Diversification in Middle Eastern Economies

It seems diversification is the name of the new game being played across the oil producers in the Middle East. The AD Ports Group of Abu Dhabi business model is integrally comprised of  Digital, Economic Cities & Free Zones, Logistics, Maritime and Ports. The UAE is a significant investor in Egypt.

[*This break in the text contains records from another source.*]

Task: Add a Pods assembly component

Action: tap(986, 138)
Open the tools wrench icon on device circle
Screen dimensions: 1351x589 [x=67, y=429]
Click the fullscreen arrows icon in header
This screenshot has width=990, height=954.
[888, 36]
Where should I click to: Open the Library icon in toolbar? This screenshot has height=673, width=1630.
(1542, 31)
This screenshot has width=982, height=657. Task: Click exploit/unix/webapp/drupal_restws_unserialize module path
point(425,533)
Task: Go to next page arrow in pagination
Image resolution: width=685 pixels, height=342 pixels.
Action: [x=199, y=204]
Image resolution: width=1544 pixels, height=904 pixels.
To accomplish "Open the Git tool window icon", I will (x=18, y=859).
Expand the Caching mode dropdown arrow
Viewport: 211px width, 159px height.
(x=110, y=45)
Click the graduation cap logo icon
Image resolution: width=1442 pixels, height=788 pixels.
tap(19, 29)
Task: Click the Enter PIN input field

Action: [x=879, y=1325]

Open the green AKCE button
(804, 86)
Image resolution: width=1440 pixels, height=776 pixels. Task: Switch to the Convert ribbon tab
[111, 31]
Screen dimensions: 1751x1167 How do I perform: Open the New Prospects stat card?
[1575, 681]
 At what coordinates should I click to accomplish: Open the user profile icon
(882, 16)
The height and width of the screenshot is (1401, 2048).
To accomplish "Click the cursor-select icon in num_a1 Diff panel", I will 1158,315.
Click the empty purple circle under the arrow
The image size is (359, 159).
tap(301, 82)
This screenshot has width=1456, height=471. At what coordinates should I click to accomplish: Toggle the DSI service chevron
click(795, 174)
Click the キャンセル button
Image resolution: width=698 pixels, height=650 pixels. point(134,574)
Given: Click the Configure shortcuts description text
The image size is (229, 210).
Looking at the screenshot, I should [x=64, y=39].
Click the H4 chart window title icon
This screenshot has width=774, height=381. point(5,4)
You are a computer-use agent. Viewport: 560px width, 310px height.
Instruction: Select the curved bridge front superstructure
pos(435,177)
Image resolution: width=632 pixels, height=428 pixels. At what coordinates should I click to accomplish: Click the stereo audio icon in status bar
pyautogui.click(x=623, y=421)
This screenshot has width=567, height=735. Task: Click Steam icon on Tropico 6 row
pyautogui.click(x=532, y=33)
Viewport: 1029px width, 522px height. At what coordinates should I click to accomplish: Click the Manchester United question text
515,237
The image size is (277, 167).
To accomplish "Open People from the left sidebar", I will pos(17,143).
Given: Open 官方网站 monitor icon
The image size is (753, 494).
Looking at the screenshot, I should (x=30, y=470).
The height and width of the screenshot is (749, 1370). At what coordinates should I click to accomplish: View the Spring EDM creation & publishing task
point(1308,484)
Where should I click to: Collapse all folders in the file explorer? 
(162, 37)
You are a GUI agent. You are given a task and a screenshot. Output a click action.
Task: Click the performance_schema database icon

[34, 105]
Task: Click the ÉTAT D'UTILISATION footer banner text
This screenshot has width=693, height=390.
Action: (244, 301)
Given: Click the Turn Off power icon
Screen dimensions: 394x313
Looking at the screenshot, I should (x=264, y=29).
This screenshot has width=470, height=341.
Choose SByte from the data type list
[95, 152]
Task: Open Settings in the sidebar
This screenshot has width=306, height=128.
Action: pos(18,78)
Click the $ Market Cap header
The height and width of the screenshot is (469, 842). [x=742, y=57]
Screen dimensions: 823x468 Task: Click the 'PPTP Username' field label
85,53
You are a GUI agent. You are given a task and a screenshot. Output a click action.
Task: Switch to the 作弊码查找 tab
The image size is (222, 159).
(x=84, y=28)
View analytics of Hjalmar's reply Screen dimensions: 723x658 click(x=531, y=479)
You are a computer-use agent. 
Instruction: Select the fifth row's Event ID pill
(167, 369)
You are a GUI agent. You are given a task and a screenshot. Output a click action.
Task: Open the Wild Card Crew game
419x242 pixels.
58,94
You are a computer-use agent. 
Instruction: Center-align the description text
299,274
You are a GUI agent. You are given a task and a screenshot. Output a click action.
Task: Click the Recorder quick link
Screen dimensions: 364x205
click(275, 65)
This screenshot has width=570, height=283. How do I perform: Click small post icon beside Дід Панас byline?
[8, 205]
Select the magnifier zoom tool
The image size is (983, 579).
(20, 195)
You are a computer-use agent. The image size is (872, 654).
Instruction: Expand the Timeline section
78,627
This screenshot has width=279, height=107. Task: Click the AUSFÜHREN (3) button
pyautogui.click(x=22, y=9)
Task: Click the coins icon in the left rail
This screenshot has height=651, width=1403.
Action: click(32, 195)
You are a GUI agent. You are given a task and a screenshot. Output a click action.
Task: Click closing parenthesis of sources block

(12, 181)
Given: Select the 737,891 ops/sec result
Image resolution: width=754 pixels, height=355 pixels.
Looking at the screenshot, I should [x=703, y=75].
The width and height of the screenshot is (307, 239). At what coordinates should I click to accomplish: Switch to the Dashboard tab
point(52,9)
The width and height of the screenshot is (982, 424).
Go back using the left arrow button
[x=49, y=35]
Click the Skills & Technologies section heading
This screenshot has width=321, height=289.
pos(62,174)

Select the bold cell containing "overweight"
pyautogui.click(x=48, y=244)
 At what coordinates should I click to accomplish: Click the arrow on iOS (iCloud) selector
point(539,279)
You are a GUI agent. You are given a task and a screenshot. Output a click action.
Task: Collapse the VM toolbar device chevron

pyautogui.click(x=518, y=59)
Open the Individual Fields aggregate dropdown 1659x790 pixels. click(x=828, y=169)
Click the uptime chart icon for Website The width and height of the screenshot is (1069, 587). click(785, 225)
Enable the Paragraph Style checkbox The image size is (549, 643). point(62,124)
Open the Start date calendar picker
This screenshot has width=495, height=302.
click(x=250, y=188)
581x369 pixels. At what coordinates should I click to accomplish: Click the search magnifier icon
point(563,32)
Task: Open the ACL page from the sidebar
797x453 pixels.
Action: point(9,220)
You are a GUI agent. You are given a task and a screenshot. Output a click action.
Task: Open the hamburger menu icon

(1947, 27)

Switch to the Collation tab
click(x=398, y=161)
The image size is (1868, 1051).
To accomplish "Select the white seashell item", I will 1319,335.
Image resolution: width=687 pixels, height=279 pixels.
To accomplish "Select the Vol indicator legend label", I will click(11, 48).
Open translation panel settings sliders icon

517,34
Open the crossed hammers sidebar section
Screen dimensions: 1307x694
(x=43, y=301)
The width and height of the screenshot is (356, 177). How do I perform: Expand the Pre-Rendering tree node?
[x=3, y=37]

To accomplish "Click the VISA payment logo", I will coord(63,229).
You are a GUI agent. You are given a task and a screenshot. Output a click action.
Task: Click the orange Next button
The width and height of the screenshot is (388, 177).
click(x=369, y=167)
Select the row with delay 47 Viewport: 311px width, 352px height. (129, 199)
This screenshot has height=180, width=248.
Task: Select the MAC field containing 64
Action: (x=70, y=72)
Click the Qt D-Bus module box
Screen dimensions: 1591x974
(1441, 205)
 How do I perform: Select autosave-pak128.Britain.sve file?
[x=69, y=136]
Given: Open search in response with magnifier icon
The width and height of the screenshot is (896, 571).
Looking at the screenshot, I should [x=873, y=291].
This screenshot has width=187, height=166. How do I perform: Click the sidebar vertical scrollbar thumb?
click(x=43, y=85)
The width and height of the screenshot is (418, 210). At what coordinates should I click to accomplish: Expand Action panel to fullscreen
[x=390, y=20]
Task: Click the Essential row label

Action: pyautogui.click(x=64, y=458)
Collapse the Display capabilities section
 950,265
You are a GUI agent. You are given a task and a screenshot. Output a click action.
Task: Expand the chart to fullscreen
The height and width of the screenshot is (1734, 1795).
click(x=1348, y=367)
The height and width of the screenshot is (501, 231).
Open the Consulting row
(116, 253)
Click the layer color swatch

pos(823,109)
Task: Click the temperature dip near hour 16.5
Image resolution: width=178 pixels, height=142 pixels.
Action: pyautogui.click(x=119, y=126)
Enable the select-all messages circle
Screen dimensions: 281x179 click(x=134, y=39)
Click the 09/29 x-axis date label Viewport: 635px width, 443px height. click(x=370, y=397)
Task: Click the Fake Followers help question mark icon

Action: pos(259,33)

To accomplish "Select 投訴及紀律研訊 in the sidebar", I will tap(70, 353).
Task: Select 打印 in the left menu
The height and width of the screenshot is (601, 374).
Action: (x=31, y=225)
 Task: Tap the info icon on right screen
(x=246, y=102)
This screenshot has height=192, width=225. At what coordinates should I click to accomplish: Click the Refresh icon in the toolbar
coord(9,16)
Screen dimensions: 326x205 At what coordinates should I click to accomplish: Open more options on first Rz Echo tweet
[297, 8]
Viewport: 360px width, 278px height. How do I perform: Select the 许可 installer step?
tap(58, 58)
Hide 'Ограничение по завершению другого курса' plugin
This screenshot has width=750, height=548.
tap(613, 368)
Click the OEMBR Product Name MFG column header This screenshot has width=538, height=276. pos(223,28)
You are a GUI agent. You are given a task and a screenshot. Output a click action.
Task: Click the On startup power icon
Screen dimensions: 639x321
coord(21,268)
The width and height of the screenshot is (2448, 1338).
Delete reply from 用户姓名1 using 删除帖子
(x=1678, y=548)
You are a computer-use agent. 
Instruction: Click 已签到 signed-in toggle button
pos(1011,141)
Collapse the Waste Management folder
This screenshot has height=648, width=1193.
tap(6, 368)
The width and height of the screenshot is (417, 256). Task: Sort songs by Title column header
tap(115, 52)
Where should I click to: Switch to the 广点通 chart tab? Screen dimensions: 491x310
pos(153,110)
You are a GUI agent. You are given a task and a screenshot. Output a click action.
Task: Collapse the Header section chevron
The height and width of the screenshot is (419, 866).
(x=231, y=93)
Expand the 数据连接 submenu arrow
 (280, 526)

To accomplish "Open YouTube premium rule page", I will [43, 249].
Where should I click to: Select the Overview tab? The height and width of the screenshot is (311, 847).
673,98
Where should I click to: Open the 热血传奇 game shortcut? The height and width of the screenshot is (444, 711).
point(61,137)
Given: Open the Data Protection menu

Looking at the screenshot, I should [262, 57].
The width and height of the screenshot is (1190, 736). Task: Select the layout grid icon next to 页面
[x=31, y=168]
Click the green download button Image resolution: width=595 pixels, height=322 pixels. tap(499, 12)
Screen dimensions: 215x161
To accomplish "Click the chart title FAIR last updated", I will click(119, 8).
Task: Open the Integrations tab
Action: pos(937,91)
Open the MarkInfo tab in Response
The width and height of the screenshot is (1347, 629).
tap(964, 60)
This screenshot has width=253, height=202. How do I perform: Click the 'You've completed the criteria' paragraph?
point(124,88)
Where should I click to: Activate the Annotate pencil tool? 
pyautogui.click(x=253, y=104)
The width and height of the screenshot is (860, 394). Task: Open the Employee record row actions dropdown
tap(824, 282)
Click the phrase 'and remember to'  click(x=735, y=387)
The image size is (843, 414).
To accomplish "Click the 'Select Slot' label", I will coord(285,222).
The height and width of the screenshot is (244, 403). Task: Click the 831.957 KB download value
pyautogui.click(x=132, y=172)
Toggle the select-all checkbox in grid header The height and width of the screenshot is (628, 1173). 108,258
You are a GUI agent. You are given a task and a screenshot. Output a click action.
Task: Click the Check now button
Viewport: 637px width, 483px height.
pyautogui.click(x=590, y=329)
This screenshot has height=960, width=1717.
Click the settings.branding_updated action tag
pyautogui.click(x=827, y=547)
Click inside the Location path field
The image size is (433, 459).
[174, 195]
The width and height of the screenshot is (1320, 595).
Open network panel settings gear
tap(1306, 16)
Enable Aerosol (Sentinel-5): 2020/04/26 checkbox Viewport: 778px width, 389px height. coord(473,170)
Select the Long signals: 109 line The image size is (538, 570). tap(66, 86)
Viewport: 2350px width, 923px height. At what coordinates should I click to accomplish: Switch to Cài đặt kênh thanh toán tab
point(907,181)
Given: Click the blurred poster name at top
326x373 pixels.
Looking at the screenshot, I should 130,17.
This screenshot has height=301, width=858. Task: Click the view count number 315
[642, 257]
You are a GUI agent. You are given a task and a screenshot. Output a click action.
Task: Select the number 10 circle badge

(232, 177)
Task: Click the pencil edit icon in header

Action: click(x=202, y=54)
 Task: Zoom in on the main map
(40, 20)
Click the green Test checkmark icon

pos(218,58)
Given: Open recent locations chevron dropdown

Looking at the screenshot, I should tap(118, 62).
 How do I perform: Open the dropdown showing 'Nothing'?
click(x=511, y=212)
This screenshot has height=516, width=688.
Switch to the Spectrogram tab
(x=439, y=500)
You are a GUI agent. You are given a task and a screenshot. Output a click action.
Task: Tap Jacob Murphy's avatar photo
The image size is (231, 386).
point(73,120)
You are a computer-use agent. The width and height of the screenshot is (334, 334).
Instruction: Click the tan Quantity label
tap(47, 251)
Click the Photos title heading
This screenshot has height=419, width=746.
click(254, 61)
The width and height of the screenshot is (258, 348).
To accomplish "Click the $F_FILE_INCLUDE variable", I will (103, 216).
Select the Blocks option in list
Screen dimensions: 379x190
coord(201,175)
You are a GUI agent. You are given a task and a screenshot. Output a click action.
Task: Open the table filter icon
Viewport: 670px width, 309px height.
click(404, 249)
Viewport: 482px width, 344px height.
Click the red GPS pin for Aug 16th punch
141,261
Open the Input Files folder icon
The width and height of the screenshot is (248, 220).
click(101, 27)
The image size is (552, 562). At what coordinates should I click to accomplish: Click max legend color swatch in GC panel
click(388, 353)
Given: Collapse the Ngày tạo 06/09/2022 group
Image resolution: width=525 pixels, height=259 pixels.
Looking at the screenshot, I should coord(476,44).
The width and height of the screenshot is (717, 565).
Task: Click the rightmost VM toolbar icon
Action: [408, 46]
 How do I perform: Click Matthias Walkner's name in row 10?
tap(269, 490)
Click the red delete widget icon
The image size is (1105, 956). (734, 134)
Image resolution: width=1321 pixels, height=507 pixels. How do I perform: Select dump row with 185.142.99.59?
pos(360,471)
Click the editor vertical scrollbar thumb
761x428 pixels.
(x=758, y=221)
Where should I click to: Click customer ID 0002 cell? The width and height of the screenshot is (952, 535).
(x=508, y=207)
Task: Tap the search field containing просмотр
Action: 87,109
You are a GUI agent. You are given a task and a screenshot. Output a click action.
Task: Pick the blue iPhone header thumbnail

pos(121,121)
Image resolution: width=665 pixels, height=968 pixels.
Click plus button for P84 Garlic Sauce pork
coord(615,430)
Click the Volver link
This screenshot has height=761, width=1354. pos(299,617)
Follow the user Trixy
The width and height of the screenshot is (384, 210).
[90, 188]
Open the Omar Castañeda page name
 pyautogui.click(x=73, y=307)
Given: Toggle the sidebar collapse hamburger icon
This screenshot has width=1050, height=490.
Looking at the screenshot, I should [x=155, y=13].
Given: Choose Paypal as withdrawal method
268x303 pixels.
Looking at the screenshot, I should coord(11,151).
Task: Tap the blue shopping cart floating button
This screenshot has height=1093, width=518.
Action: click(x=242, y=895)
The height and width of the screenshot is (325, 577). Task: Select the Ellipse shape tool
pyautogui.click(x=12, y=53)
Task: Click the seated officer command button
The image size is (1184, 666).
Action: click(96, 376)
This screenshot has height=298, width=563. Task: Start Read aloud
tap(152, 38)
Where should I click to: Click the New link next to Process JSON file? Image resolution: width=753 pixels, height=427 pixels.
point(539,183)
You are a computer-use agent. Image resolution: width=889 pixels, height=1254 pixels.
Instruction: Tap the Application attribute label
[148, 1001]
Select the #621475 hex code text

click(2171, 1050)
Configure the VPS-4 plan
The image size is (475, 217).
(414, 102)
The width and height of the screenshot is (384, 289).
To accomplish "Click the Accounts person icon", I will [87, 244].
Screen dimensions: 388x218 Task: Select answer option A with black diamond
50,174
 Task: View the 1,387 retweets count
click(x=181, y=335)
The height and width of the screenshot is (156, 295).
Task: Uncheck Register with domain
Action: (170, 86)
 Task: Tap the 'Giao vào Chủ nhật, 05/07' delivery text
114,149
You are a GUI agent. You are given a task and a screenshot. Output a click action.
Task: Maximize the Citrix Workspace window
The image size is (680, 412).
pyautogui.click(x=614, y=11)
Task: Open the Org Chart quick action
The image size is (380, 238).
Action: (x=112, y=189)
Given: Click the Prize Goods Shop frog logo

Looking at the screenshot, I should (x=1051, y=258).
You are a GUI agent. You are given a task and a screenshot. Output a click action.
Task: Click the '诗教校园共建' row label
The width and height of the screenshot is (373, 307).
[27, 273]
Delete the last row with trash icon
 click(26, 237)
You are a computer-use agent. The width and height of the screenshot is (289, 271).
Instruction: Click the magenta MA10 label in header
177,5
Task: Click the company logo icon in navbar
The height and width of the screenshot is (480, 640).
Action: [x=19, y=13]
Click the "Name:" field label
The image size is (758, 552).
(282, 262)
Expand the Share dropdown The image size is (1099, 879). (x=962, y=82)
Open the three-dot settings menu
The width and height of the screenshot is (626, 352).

Under the foresight of AD Port Group’s CEO Captain Mohamed Juma Al Shamisi the group is advancing its diversification footprint .Promoting gender equality its board comprises of Ms Najeeba Al Jabri .The group initialed a 30 years concession agreement to develop and operate the multi-purpose Safaga Port in Egypt and it plans to infuse $200 million for superstructure and equipment inside the concession area. The venture also aims to strengthen and expand global access to multipurpose terminals and logistic capabilities in Safaga, Port Said and Sharm El Sheikh and also to capitalize on the strategic location of Egypt’s Red Sea coastline. .

 

Credit AD Group

Cost Savings to Egyptian Business

The Egyptian economy relies mainly on the Suez Canal for its forex earnings. The economy is in dire straits and struggling to import essential food items including wheat.Presently imported consignments worth around $ 10 billion are pending clearance at Egyptian ports due to insufficient foreign exchange and dollars and letters of credit are not being opened for import clearance. Egypt’s Finance Ministry is awaiting disbursement from external and multilateral agencies such as the International Monetary Fund as the amount to be paid by Egypt in debt servicing exceeds $ 41 billion for the current financial year. As Safaga Port will be the first internationally operated port in the Upper Egypt region significant cost savings to traders, industries and businesses located in this region is expected to accrue.Egypt’s economic sovereignty will not be compromised and national pride will be saved.Exclusivity clauses in such agreements invariably make imports expensive.

Terminal Development

Credit Viator

The agreement will boost access to Egypt’s cruise routes and attract tourism through digitally promoting Arab culture and archaeological sites in the region. The terminal at the port will be developed over an area of almost 810,000 square meters and is expected to be operationalized by mid 2025. The terminal will have an expanded capacity to annually handle 5 million tonnes of dry bulk and general cargo and 450,000 TEU’s of containerised cargo.

Boosting Egyptian Exports

Egypt’s exports of cement are expected to double as separate 15 year agreements have been signed  between AD Ports Group and the General Authority for the Suez Canal Economic Zone for the development of two cement terminals in Al Arish Port and West Port Said.This investment by the Abu Dhabi group will entail construction of silos with a storage capacity of up to 60,000 tonnes in Al Arish Port and 30,000 tonnes in West Port Said with each terminal handling 1.0 to 1.5 million tonnes annually.Enhancement in export volumes and consequential increase in foreign exchange will provide much needed relief to Egypt’s external financing woes.